● What to do:
The entire listing below should be output exactly as it stands.

● Records supplied:
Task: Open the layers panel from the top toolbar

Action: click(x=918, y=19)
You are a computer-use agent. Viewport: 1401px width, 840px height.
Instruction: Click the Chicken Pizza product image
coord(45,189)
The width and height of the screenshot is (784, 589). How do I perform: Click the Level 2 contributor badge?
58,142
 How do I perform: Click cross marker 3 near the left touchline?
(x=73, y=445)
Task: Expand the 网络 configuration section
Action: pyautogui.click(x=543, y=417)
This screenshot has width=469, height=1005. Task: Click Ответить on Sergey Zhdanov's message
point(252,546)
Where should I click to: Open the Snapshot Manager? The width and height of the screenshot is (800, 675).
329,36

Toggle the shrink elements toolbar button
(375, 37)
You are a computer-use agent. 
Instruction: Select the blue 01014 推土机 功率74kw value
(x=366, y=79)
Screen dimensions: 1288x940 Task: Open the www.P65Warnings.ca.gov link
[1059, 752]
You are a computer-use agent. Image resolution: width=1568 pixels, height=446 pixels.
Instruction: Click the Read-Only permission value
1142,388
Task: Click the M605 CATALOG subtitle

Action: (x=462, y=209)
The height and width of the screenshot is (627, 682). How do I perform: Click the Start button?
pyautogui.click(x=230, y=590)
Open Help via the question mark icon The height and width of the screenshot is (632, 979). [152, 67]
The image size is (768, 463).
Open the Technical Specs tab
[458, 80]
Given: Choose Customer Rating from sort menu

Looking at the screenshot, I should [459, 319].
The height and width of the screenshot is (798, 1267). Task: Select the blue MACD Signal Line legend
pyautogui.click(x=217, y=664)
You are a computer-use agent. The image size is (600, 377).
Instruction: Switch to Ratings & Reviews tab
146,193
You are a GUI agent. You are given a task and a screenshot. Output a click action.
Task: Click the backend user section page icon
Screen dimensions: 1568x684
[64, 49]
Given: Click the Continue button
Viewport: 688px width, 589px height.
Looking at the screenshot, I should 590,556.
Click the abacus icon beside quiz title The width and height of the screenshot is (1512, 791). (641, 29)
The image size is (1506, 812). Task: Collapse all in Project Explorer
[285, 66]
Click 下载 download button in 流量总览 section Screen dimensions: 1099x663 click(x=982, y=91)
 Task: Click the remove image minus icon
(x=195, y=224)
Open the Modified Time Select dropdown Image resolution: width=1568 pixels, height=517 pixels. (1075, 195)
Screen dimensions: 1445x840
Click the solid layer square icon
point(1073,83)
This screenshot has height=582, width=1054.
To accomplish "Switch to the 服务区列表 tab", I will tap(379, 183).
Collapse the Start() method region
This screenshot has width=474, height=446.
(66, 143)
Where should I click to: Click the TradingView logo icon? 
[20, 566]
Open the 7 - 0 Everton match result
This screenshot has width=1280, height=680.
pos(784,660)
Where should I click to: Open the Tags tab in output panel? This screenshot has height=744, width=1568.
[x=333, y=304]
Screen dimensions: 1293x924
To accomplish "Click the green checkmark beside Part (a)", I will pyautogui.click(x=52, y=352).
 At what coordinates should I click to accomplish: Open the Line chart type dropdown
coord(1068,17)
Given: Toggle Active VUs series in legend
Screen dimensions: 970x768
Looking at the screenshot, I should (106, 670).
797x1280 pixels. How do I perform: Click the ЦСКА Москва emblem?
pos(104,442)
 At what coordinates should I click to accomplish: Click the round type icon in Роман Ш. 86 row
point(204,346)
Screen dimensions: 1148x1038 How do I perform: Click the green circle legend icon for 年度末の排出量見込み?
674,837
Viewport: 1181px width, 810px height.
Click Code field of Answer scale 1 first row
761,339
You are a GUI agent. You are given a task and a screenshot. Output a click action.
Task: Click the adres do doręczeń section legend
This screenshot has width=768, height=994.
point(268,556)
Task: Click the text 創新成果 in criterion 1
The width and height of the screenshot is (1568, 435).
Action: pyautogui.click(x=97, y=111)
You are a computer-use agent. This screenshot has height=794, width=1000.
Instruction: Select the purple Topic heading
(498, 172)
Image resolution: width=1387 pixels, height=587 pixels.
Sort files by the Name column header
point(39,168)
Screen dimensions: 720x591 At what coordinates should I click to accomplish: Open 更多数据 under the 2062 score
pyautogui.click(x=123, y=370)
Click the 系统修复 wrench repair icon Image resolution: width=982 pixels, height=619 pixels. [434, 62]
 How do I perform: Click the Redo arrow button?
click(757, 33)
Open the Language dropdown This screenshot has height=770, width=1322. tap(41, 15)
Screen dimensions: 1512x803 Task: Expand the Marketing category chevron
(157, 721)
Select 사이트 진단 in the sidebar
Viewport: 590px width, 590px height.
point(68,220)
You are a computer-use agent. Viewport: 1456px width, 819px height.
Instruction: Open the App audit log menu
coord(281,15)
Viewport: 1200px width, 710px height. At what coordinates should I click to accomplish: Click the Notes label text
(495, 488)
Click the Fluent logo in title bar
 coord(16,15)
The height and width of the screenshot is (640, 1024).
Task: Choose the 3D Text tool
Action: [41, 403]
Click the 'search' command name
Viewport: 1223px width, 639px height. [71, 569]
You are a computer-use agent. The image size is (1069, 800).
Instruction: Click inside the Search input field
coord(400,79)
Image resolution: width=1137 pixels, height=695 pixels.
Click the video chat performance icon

● Solution for this problem:
Task: Open the layers panel from the top toolbar

Action: click(x=918, y=19)
You are a computer-use agent. Viewport: 1401px width, 840px height.
Instruction: Click the Chicken Pizza product image
coord(45,189)
The width and height of the screenshot is (784, 589). How do I perform: Click the Level 2 contributor badge?
58,142
 How do I perform: Click cross marker 3 near the left touchline?
(x=73, y=445)
Task: Expand the 网络 configuration section
Action: pyautogui.click(x=543, y=417)
This screenshot has width=469, height=1005. Task: Click Ответить on Sergey Zhdanov's message
point(252,546)
Where should I click to: Open the Snapshot Manager? The width and height of the screenshot is (800, 675).
329,36

Toggle the shrink elements toolbar button
(375, 37)
You are a computer-use agent. 
Instruction: Select the blue 01014 推土机 功率74kw value
(x=366, y=79)
Screen dimensions: 1288x940 Task: Open the www.P65Warnings.ca.gov link
[1059, 752]
You are a computer-use agent. Image resolution: width=1568 pixels, height=446 pixels.
Instruction: Click the Read-Only permission value
1142,388
Task: Click the M605 CATALOG subtitle

Action: (x=462, y=209)
The height and width of the screenshot is (627, 682). How do I perform: Click the Start button?
pyautogui.click(x=230, y=590)
Open Help via the question mark icon The height and width of the screenshot is (632, 979). [152, 67]
The image size is (768, 463).
Open the Technical Specs tab
[458, 80]
Given: Choose Customer Rating from sort menu

Looking at the screenshot, I should [459, 319].
The height and width of the screenshot is (798, 1267). Task: Select the blue MACD Signal Line legend
pyautogui.click(x=217, y=664)
You are a computer-use agent. The image size is (600, 377).
Instruction: Switch to Ratings & Reviews tab
146,193
You are a GUI agent. You are given a task and a screenshot. Output a click action.
Task: Click the backend user section page icon
Screen dimensions: 1568x684
[64, 49]
Given: Click the Continue button
Viewport: 688px width, 589px height.
Looking at the screenshot, I should 590,556.
Click the abacus icon beside quiz title The width and height of the screenshot is (1512, 791). (641, 29)
The image size is (1506, 812). Task: Collapse all in Project Explorer
[285, 66]
Click 下载 download button in 流量总览 section Screen dimensions: 1099x663 click(x=982, y=91)
 Task: Click the remove image minus icon
(x=195, y=224)
Open the Modified Time Select dropdown Image resolution: width=1568 pixels, height=517 pixels. (1075, 195)
Screen dimensions: 1445x840
Click the solid layer square icon
point(1073,83)
This screenshot has height=582, width=1054.
To accomplish "Switch to the 服务区列表 tab", I will tap(379, 183).
Collapse the Start() method region
This screenshot has width=474, height=446.
(66, 143)
Where should I click to: Click the TradingView logo icon? 
[20, 566]
Open the 7 - 0 Everton match result
This screenshot has width=1280, height=680.
pos(784,660)
Where should I click to: Open the Tags tab in output panel? This screenshot has height=744, width=1568.
[x=333, y=304]
Screen dimensions: 1293x924
To accomplish "Click the green checkmark beside Part (a)", I will pyautogui.click(x=52, y=352).
 At what coordinates should I click to accomplish: Open the Line chart type dropdown
coord(1068,17)
Given: Toggle Active VUs series in legend
Screen dimensions: 970x768
Looking at the screenshot, I should (106, 670).
797x1280 pixels. How do I perform: Click the ЦСКА Москва emblem?
pos(104,442)
 At what coordinates should I click to accomplish: Click the round type icon in Роман Ш. 86 row
point(204,346)
Screen dimensions: 1148x1038 How do I perform: Click the green circle legend icon for 年度末の排出量見込み?
674,837
Viewport: 1181px width, 810px height.
Click Code field of Answer scale 1 first row
761,339
You are a GUI agent. You are given a task and a screenshot. Output a click action.
Task: Click the adres do doręczeń section legend
This screenshot has width=768, height=994.
point(268,556)
Task: Click the text 創新成果 in criterion 1
The width and height of the screenshot is (1568, 435).
Action: pyautogui.click(x=97, y=111)
You are a computer-use agent. This screenshot has height=794, width=1000.
Instruction: Select the purple Topic heading
(498, 172)
Image resolution: width=1387 pixels, height=587 pixels.
Sort files by the Name column header
point(39,168)
Screen dimensions: 720x591 At what coordinates should I click to accomplish: Open 更多数据 under the 2062 score
pyautogui.click(x=123, y=370)
Click the 系统修复 wrench repair icon Image resolution: width=982 pixels, height=619 pixels. [434, 62]
 How do I perform: Click the Redo arrow button?
click(757, 33)
Open the Language dropdown This screenshot has height=770, width=1322. tap(41, 15)
Screen dimensions: 1512x803 Task: Expand the Marketing category chevron
(157, 721)
Select 사이트 진단 in the sidebar
Viewport: 590px width, 590px height.
point(68,220)
You are a computer-use agent. Viewport: 1456px width, 819px height.
Instruction: Open the App audit log menu
coord(281,15)
Viewport: 1200px width, 710px height. At what coordinates should I click to accomplish: Click the Notes label text
(495, 488)
Click the Fluent logo in title bar
 coord(16,15)
The height and width of the screenshot is (640, 1024).
Task: Choose the 3D Text tool
Action: [41, 403]
Click the 'search' command name
Viewport: 1223px width, 639px height. [71, 569]
You are a computer-use agent. The image size is (1069, 800).
Instruction: Click inside the Search input field
coord(400,79)
Image resolution: width=1137 pixels, height=695 pixels.
Click the video chat performance icon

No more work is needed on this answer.